**WORK INSTRUCTIONS:** Arrange the lines of the records between the line containing "Screen dimensions: 635x476 How do I perform: Select" and the line containing "tap(80, 185)", inclusive, as a JSON list of strings, one string per line and with blank lines omitted.

[Start]

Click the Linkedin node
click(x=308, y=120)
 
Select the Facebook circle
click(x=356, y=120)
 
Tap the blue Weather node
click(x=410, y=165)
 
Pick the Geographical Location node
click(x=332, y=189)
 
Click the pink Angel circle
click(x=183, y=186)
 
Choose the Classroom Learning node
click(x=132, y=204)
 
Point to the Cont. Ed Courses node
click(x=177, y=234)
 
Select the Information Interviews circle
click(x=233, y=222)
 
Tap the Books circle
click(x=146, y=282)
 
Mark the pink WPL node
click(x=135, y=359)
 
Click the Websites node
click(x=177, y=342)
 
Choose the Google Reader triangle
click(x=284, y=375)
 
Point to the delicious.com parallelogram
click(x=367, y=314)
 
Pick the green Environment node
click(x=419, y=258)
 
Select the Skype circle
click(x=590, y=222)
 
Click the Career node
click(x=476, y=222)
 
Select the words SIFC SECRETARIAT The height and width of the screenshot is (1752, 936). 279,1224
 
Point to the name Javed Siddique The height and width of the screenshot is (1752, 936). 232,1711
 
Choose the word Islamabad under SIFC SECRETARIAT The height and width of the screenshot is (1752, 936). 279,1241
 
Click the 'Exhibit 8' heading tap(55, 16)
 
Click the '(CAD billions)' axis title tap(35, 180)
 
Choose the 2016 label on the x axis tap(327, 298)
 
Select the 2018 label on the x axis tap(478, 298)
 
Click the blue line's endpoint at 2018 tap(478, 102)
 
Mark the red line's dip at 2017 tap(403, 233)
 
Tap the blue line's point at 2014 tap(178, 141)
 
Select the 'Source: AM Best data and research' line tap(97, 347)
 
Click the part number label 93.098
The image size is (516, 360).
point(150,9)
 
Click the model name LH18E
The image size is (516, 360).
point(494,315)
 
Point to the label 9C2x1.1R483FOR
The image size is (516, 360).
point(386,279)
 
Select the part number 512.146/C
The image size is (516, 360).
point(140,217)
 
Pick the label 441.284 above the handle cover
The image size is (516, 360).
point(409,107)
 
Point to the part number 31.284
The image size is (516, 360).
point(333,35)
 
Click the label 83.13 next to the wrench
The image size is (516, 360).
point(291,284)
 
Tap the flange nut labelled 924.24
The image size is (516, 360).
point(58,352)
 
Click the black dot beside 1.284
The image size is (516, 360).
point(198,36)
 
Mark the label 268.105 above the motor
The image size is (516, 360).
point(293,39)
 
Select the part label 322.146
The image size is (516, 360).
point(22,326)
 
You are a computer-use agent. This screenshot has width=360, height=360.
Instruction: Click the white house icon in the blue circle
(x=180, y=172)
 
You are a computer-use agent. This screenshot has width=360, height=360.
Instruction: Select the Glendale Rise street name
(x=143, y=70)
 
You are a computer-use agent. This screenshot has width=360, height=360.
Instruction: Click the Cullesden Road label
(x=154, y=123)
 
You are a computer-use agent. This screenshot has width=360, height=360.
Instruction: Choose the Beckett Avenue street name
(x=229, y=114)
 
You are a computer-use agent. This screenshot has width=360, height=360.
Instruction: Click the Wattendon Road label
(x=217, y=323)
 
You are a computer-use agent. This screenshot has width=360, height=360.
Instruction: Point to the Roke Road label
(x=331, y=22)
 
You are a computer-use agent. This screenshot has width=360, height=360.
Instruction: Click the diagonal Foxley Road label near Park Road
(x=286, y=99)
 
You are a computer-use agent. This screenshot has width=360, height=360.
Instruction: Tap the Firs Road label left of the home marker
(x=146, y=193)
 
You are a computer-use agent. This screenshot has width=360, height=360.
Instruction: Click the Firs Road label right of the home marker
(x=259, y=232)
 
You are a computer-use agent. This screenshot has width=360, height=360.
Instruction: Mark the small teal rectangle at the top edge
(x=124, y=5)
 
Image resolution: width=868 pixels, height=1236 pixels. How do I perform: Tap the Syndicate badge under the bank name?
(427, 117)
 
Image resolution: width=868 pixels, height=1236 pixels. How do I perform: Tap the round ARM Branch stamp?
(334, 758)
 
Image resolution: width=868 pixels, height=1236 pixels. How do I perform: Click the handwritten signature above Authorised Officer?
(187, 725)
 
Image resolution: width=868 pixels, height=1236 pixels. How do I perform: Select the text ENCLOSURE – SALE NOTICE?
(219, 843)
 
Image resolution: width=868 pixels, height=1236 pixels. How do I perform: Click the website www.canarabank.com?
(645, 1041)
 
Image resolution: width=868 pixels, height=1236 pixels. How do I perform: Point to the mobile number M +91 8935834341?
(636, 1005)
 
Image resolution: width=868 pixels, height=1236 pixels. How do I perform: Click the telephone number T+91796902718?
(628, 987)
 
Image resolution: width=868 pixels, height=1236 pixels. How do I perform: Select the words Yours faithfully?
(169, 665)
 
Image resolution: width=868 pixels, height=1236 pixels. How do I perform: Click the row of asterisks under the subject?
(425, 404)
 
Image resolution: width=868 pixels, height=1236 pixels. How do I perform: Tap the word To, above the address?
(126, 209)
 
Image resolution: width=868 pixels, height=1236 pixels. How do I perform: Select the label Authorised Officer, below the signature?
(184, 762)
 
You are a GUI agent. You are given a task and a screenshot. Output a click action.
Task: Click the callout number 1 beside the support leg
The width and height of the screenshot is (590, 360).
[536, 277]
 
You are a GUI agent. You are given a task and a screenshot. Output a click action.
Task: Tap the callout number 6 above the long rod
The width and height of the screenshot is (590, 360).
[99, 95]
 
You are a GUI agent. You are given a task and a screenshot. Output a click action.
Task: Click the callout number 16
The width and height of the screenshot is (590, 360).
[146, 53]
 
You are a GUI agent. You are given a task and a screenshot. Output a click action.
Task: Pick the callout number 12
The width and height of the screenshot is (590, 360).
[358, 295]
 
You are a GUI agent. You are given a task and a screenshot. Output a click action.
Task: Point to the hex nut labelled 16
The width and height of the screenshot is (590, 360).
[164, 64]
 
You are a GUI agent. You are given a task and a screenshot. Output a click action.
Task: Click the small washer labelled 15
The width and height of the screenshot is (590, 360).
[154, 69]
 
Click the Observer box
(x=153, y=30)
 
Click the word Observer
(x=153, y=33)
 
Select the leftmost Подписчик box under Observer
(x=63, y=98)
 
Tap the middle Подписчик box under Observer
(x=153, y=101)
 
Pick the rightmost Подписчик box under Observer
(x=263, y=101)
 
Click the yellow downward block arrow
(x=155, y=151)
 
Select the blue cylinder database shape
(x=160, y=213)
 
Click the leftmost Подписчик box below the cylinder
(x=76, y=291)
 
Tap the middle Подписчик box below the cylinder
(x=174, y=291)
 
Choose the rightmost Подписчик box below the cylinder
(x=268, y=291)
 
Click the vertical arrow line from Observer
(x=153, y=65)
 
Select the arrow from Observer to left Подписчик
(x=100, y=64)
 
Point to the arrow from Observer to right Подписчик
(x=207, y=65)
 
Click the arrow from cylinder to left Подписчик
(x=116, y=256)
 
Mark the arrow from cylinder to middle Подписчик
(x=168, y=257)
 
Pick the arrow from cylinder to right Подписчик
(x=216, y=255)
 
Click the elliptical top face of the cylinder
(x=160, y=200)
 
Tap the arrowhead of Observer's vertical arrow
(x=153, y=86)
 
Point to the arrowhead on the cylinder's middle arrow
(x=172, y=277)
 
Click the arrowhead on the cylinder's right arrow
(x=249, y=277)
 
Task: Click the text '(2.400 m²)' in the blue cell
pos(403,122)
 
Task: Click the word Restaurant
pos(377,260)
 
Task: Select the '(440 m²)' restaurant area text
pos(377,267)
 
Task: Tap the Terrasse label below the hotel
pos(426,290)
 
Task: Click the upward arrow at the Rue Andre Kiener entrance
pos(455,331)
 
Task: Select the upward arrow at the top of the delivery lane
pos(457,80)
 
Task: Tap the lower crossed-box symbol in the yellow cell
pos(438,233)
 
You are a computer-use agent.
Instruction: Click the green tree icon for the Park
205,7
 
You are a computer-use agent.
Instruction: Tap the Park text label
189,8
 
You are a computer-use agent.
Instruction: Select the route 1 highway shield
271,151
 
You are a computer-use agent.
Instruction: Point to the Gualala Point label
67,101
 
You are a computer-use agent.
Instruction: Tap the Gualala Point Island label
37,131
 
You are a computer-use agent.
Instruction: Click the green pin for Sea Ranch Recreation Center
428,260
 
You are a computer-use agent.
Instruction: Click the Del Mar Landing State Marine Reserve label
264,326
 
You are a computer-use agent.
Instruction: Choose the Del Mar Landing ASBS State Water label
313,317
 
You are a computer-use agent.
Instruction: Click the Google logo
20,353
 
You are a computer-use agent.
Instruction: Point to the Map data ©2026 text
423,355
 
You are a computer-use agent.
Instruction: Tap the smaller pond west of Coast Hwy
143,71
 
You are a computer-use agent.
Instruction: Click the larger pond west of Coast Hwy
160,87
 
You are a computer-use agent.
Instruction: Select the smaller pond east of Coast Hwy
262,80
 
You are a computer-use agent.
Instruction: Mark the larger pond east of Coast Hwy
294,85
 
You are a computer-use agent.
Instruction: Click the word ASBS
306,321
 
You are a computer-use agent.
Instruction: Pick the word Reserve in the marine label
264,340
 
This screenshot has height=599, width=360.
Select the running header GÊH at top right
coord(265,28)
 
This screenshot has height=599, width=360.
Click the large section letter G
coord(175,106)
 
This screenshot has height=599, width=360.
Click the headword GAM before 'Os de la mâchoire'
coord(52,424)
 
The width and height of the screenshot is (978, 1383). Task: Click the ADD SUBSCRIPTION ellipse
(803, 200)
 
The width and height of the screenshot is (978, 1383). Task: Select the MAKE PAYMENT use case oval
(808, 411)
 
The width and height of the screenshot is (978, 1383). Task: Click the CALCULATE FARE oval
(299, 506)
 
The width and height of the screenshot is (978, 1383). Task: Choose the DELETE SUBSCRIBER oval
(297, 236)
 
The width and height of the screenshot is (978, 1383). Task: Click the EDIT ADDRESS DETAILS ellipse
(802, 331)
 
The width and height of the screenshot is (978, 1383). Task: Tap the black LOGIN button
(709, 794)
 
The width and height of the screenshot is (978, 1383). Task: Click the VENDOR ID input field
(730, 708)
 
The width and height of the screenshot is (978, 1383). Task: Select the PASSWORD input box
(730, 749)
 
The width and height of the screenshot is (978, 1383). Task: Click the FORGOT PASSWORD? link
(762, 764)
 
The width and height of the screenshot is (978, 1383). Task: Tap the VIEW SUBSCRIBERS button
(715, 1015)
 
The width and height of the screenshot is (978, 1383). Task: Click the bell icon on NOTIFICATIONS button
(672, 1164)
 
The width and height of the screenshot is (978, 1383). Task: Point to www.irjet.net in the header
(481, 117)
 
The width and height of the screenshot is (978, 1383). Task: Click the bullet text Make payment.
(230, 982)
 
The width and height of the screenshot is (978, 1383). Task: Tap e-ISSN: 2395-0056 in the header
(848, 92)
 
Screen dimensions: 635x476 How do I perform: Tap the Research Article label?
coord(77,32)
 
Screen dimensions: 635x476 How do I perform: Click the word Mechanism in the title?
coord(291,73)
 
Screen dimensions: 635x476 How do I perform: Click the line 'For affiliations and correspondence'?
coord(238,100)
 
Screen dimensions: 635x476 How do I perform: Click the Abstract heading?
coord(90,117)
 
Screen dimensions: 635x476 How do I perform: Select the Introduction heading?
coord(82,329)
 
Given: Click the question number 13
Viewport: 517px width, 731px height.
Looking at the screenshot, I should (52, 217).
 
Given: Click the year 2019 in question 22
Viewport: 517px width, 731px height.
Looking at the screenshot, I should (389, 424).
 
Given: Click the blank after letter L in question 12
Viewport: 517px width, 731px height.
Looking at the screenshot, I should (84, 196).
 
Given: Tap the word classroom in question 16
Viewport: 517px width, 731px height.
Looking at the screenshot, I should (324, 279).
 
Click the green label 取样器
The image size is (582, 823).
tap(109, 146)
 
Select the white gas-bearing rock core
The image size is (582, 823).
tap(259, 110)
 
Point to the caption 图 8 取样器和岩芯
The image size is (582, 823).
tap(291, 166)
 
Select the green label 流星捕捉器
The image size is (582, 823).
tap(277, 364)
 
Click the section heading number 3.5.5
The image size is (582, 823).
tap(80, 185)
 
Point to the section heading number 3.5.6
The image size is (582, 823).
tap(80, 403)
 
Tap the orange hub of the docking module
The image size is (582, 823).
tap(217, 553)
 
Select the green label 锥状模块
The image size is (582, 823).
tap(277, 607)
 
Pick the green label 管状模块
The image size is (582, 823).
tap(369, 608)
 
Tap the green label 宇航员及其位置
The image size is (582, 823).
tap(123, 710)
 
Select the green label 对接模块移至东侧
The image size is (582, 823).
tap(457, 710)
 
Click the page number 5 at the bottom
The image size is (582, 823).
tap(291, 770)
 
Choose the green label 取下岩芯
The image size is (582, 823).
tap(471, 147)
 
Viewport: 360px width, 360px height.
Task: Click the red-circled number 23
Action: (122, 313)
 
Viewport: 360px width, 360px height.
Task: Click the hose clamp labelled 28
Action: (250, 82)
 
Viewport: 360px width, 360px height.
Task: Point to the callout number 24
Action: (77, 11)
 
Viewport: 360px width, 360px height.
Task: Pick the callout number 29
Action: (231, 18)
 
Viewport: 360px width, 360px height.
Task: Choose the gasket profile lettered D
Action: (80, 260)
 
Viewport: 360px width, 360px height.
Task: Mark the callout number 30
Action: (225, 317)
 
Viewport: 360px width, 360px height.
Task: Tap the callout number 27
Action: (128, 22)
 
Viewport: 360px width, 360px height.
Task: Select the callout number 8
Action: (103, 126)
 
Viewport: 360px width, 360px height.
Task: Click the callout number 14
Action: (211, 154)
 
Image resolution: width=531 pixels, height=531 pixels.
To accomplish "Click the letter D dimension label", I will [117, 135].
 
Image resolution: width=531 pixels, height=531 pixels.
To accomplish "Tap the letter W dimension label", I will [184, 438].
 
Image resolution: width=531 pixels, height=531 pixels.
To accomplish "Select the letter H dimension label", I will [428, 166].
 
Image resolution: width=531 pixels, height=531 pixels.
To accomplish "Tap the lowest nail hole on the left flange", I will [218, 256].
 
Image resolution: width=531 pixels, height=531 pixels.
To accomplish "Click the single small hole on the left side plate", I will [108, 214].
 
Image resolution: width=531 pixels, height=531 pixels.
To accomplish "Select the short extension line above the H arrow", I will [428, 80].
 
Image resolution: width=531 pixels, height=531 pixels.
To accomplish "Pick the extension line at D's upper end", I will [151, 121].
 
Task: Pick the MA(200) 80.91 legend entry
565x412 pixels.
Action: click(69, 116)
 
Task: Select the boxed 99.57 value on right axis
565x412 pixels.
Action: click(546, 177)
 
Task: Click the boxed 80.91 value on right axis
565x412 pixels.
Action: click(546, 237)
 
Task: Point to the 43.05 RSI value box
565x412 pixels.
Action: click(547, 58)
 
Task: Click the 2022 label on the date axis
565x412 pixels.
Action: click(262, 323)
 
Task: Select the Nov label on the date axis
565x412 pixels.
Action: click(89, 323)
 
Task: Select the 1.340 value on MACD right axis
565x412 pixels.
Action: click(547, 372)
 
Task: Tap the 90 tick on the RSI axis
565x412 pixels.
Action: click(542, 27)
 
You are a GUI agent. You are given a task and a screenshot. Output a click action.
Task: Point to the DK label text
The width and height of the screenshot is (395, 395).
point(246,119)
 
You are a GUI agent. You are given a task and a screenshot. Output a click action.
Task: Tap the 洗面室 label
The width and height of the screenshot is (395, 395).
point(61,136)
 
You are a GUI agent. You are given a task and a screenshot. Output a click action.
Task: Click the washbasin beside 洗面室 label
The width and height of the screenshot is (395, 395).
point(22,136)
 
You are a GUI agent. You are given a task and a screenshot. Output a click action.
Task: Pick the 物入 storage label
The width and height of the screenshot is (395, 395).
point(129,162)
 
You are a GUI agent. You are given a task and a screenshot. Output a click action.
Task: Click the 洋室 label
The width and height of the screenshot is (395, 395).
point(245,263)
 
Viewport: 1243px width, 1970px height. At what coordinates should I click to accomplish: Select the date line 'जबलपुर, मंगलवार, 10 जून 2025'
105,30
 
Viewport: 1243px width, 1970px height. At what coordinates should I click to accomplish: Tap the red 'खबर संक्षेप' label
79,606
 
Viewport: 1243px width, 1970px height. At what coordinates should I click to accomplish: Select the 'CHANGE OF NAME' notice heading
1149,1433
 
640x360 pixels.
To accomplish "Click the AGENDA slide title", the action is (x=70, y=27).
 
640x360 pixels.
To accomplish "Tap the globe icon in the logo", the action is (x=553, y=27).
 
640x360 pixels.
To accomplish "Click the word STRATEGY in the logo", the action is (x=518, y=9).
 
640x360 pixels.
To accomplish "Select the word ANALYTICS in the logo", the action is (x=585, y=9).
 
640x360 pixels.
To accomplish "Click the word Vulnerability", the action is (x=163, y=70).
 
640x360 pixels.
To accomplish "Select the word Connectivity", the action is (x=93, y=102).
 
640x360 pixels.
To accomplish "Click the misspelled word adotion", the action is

[End]

**COMPLETED TASK:**
[
  "Screen dimensions: 635x476 How do I perform: Select the Introduction heading?",
  "coord(82,329)",
  "Given: Click the question number 13",
  "Viewport: 517px width, 731px height.",
  "Looking at the screenshot, I should (52, 217).",
  "Given: Click the year 2019 in question 22",
  "Viewport: 517px width, 731px height.",
  "Looking at the screenshot, I should (389, 424).",
  "Given: Click the blank after letter L in question 12",
  "Viewport: 517px width, 731px height.",
  "Looking at the screenshot, I should (84, 196).",
  "Given: Tap the word classroom in question 16",
  "Viewport: 517px width, 731px height.",
  "Looking at the screenshot, I should (324, 279).",
  "Click the green label 取样器",
  "The image size is (582, 823).",
  "tap(109, 146)",
  "Select the white gas-bearing rock core",
  "The image size is (582, 823).",
  "tap(259, 110)",
  "Point to the caption 图 8 取样器和岩芯",
  "The image size is (582, 823).",
  "tap(291, 166)",
  "Select the green label 流星捕捉器",
  "The image size is (582, 823).",
  "tap(277, 364)",
  "Click the section heading number 3.5.5",
  "The image size is (582, 823).",
  "tap(80, 185)"
]